When my husband was in bct, it took so long to get him care packages that it often wasn't logical to send him one.  I think I sent one or two while he was there but by the time he received them, he had already gone to the px to purchase most of the goods.  That's another thing... do not overnight packages.  The package will go to a different building than the rest of the mail and will delay the delivery more.

Letters
These are all the letters I sent during basic.  1-3 letters a day... always.
I'm not kidding... write every day.  I could not tell you how much it helped both of us get through those difficult weeks.  He constantly told me how much he appreciated the letters and how they helped him get through the days.  Even if he didn't have time to read them all for a couple of days or couldn't respond to everything I said because the limited free time... he had letters from me that said how much I cared about him.  Not only did the letters help him, but they helped me get through my days too.  I received about 1/3-1/2 of the number of letters I sent him and it was so wonderful hearing from him, but when I sat down at night to write him I felt so much closer to him.  It felt like I was getting the chance to talk to him personally and tell him about my day, my thoughts, concerns, dreams, etc.  I will say that I read a lot of people saying that they don't think you should send letters about anything negative to your spouse because they have enough on their mind already.  I agree to an extent.  I did not write about all my negative thoughts or bad moods, but when I felt extremely sorrow or depressed and felt that I needed to let him know... I did.  I didn't want to be dishonest with my husband (well fiance at the time).  He did mention later that the sad letters made him sad, so... idk.  It's up to you on how much or little you want to say.

Family Day and Graduation

Our family day and graduation was different from the norm because graduation was going to land on a holiday.  However, generally how it works is that family day occurs the day before graduation and the SIT will be allowed to hang out with family, friends, visitors, etc.  for several hours before reporting back.  Then the next morning, bright and early, graduation starts.  After the graduation ceremony ends (about 45 minutes long), the soldiers are released to their families for the afternoon again.

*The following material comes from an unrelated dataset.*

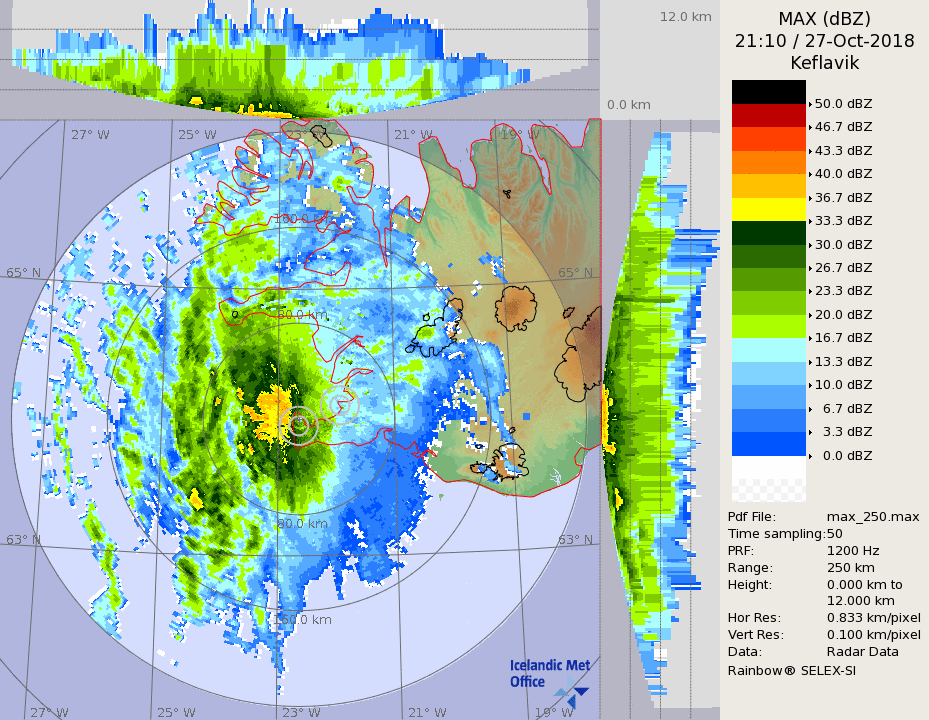929x720 pixels.
Task: Click the Rainbow SELEX-SI text
Action: tap(791, 670)
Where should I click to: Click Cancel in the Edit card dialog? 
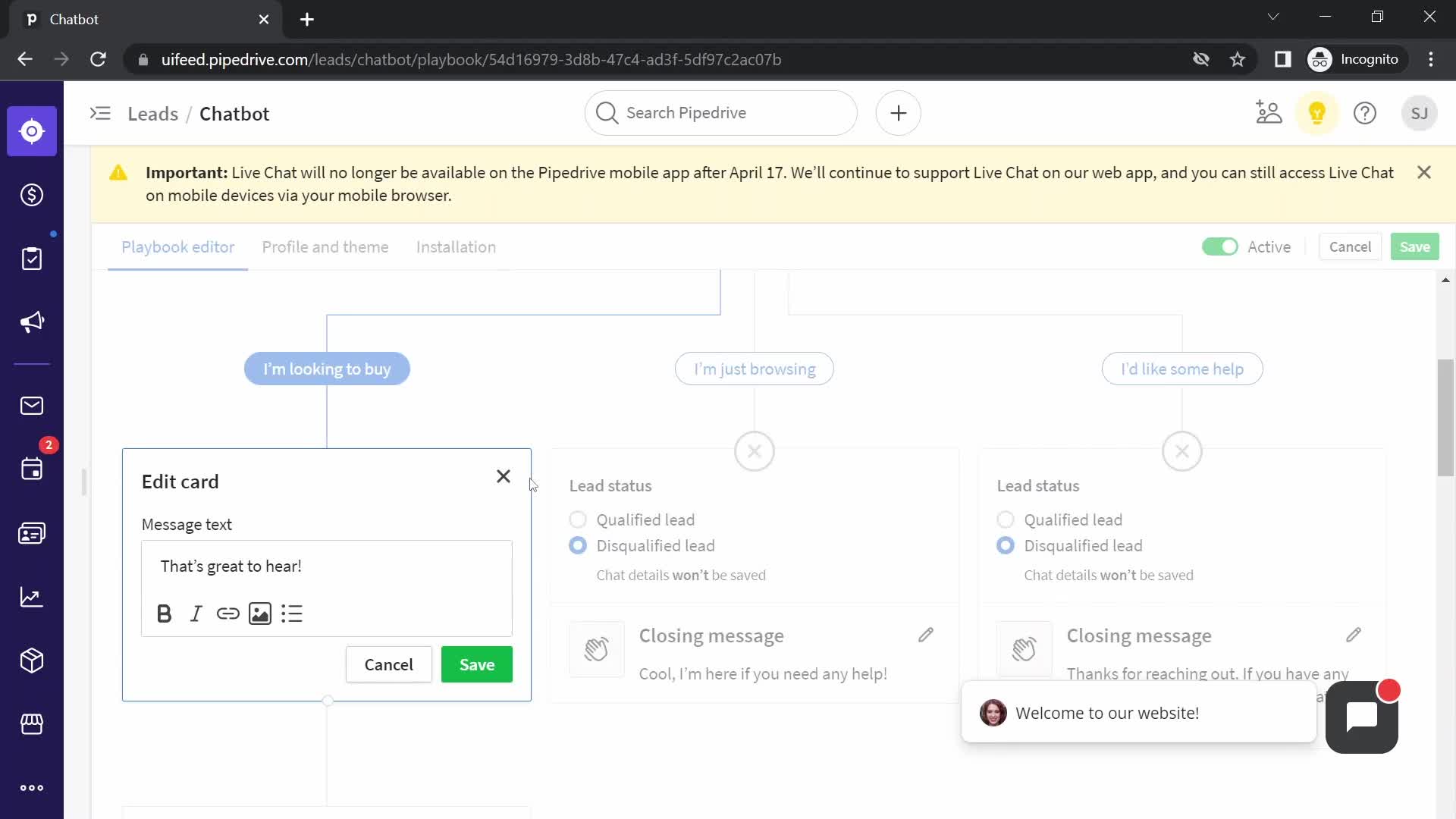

My husband was at Fort Jackson for his training and families were given the option of driving their soldier to their AIT after graduation if it was located to the east of the Mississippi River.  It could be different for different places though, kinda poke around for more information when it gets closer to the graduation date.

Speaking of the graduation date... When your SIT first leaves for bct, there will only be a rough estimate for when graduation will be.  After reception is completed and your SIT receives his/her company and platoon and actually starts the process of bct, you will be given a more accurate date both from your SIT and from a notice in the mail.  In the mail, you should receive a package that states the date and time of graduation with all the information you need including a post pass, map, and rules to abide by on post.  If you are not married, the package will be sent to the SIT's parents, so if you are just a girlfriend/boyfriend or fiance, then don't expect anything.  You do not exist unless you are married.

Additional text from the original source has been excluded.